:: Exercise description ::
Turn everything from the line containing "Task: Click the left range slider handle" down to the line containing "Looking at the screenshot, I should 155,87." in the records below into a numbered list. Include both of those lines, drop blank lines, and leave the pictures out.

:: Information given ::
────────────────

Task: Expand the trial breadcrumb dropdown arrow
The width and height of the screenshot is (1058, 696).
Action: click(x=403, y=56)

────────────────

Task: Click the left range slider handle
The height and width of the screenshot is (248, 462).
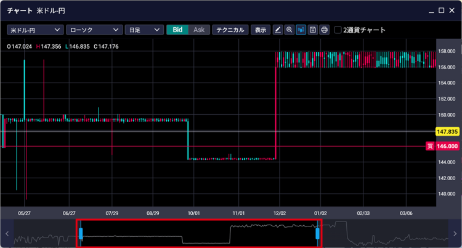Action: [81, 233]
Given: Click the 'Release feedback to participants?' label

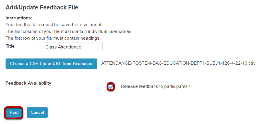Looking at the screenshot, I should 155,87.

────────────────

:: Worked answer ::
1. Task: Click the left range slider handle
2. The height and width of the screenshot is (248, 462).
3. Action: [81, 233]
4. Given: Click the 'Release feedback to participants?' label
5. Looking at the screenshot, I should 155,87.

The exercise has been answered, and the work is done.